Fiduciary Series: Trustee


The next steps after being named a trustee depend on what kind of trust to which you’ve been named the fiduciary. Specifically, you must first determine whether you’re trustee of a revocable or irrevocable trust. 


As a quick reminder, a revocable trust is an amendable trust agreement of which the Grantor (the person who made the trust) may also serve as Trustee. However, regardless of who is acting as Trustee, the Grantor may amend a revocable trust at any time. 

If you’ve been named as Trustee, you need to know what the trust says. Most revocable trusts maintain the Grantor as Trustee and name non-grantor parties as successor Trustee. This person steps into the role as Trustee if one or both of the Grantors becomes incompetent, incapacitated, or otherwise unable to act because of illness or death. Just because you’ve been named as a successor Trustee doesn’t mean you can avoid doing your homework. You should have a copy of the trust, be appraised of the material terms of the trust, and know what assets the trust holds. 


An irrevocable trust is one that is not amendable and cannot have a Grantor as the Trustee. Thus, if you’re named as the trustee of an irrevocable trust, your job starts on day one. Whatever is held by the trust is managed by you and only you—unless you have a co-trustee. Similar to a revocable trust, you should understand the terms of the trust and you should be aware of the trust assets. 

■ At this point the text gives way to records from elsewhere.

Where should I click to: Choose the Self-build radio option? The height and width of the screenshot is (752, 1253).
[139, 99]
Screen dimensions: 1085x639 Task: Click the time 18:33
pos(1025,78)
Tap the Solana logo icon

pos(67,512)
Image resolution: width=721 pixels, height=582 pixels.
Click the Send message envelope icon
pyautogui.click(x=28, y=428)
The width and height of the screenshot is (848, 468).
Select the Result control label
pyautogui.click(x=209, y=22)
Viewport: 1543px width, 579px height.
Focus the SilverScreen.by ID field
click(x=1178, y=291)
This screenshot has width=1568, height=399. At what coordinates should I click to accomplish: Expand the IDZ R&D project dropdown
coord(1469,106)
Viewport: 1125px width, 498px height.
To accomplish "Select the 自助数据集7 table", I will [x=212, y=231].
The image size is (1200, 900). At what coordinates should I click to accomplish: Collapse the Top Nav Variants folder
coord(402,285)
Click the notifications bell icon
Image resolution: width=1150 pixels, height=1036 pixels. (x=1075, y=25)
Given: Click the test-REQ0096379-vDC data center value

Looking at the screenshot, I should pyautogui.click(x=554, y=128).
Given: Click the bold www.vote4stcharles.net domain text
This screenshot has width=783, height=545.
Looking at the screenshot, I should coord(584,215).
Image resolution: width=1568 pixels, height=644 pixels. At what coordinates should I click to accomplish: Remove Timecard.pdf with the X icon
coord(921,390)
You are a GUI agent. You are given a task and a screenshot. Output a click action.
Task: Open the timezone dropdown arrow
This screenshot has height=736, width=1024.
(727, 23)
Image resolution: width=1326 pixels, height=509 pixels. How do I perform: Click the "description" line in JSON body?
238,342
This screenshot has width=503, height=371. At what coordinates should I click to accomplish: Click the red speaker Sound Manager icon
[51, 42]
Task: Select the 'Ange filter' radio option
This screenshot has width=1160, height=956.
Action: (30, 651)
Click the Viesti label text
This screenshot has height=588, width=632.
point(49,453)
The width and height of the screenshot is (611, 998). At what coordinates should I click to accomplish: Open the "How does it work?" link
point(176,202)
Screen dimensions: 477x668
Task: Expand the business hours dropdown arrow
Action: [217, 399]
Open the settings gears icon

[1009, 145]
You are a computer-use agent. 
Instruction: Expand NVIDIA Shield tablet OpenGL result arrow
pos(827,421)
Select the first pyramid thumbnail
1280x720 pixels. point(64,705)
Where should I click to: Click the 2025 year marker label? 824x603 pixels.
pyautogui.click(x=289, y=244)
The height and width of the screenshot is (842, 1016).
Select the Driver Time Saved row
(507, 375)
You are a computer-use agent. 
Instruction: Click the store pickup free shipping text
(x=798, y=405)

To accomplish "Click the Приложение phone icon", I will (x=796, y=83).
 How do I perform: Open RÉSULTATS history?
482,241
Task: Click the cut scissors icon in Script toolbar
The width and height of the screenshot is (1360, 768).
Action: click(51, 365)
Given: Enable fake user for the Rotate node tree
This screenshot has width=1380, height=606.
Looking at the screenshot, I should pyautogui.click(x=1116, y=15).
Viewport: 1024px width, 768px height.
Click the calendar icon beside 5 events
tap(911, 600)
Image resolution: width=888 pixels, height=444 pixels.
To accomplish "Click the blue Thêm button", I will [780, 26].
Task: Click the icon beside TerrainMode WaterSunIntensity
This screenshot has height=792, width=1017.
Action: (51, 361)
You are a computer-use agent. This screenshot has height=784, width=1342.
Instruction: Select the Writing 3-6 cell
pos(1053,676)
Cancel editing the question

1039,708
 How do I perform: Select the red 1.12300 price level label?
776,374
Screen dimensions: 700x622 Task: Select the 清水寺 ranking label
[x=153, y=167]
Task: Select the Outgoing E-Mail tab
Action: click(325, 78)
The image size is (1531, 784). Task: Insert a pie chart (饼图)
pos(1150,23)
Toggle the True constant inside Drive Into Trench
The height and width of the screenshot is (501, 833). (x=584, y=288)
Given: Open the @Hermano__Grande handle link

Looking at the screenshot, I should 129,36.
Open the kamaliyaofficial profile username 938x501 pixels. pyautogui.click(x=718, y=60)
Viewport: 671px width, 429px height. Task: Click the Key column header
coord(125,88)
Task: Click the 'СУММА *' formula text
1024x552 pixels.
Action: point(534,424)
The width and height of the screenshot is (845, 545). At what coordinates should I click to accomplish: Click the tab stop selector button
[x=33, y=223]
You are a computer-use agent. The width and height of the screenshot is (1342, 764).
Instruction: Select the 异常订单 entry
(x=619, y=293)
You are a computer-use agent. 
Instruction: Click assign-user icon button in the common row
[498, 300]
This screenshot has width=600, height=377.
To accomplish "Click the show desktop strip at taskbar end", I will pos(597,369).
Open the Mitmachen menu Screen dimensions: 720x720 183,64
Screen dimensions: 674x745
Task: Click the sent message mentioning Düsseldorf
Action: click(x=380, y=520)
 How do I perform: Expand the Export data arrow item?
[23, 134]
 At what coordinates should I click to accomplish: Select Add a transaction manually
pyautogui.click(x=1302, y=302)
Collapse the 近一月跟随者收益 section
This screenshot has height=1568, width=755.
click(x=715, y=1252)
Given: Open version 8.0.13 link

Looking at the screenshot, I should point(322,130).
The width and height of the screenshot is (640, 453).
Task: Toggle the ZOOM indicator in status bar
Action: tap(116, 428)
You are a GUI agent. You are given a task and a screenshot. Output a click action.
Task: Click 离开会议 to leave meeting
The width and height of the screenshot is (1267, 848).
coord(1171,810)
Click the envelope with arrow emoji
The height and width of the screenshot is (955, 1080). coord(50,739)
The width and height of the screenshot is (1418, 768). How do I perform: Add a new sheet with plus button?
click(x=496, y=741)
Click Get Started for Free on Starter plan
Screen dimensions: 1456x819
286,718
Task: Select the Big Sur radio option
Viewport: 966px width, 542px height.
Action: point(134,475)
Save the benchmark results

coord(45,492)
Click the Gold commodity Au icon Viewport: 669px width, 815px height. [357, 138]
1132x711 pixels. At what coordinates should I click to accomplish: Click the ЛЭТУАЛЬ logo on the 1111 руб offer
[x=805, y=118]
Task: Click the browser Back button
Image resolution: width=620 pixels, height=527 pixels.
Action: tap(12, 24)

Irrevocable trusts are typically used to protect assets for a particular reason. Therefore, they may have stringent terms and must be administered with the utmost care. In consideration of the gravity of this duty, you should seek the advise of counsel to understand the left and right parameters of your authority with respect to the trust. Furthermore, you should likely seek the advice of an attorney before making major decisions on behalf of the trust. After all, the trust was set up with an abundance of care and forethought. Such care and forethought should be the theme going forward. 

If you become the Trustee of a trust created under a will (a testamentary trust) or under another trust, that trust will be considered irrevocable. 


Because trusts are such flexible documents, the terms and manner of administration may differ greatly from one trust to another. Thus, it’s imperative that the individual tasked with the proper administration of the trust must seek the proper guidance to ensure they carry out they duty properly.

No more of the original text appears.